EXERCISE GOAL:
Transcribe all records exactly.
*** Opening RECORDS SHOWN ***
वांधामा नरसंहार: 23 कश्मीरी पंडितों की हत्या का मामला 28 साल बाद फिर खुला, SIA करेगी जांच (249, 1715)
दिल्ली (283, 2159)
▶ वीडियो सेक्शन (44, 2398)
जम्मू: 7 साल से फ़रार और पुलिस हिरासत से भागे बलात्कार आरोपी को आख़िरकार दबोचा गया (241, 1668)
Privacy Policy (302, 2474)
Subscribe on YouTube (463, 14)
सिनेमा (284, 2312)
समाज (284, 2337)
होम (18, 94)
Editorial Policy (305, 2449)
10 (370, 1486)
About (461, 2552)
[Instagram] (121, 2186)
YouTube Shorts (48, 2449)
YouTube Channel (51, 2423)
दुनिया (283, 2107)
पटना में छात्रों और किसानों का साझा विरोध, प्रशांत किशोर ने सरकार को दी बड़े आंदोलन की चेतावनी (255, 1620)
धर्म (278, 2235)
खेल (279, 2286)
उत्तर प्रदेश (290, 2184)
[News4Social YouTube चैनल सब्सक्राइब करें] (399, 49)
*** Closing RECORDS SHOWN ***
EXERCISE OUTPUT:
वांधामा नरसंहार: 23 कश्मीरी पंडितों की हत्या का मामला 28 साल बाद फिर खुला, SIA करेगी जांच (249, 1715)
दिल्ली (283, 2159)
▶ वीडियो सेक्शन (44, 2398)
जम्मू: 7 साल से फ़रार और पुलिस हिरासत से भागे बलात्कार आरोपी को आख़िरकार दबोचा गया (241, 1668)
Privacy Policy (302, 2474)
Subscribe on YouTube (463, 14)
सिनेमा (284, 2312)
समाज (284, 2337)
होम (18, 94)
Editorial Policy (305, 2449)
10 (370, 1486)
About (461, 2552)
[Instagram] (121, 2186)
YouTube Shorts (48, 2449)
YouTube Channel (51, 2423)
दुनिया (283, 2107)
पटना में छात्रों और किसानों का साझा विरोध, प्रशांत किशोर ने सरकार को दी बड़े आंदोलन की चेतावनी (255, 1620)
धर्म (278, 2235)
खेल (279, 2286)
उत्तर प्रदेश (290, 2184)
[News4Social YouTube चैनल सब्सक्राइब करें] (399, 49)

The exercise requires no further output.